* 文書抜粋 *

──────────

来る7月1日、中華人民共和国を統治する中国共産党は結党100年を迎える。
この共産党の「今」を理解し、「将来」を展望するには、この100年の歴史への理解が欠かせない。論語にある「温故知新」の実践だ。
共産党は1921年7月、わずか50人の党員、13人の代表で結成された。その後、中国国民党との協調(合作)と内戦、1949年の新中国の建国、大躍進と文化大革命、改革開放政策への転換、天安門事件、北京オリンピックと上海万博を経て、現在の習近平(シー・ジンピン)時代を迎えた。
その間に、党員数は9200万人(2020年末)を超える規模に拡大し、インド人民党と並ぶ世界最大級の政党となった。その構成員は、ホワイトカラー層が労働者・農牧漁業従事者を上回る。かつての「階級政党」は「エリートの党」に姿を変えた。その主な任務も、「共産主義社会の実現」から、「富強中国の実現」「中華民族の偉大な復興」という民族主義的な主張に変わった。

──────────

* データ抜粋 *
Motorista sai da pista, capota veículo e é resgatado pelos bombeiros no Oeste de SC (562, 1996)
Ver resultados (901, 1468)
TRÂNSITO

──────────

* 作業指示 *
中国共産党の結党100年についての文章を、その最後の文に続けて書き進めてください。 データの各行は、ここでは一切使いません。

* 最終回答 *
この100年を天児慧・早稲田大学名誉教授に概観していただく。『中華人民共和国史』や『巨龍の胎動 毛沢東 vs. 鄧小平』などの著書がある中国研究の重鎮だ。キーパーソンはもちろん、毛沢東、鄧小平、そして習近平だ。
(写真:中国共産党の歴代指導者を描いた皿が並ぶ。後列は習近平。前列右端が毛沢東。左から2番目が江沢民、3番目が胡錦濤、3番目が鄧小平:ロイター/アフロ)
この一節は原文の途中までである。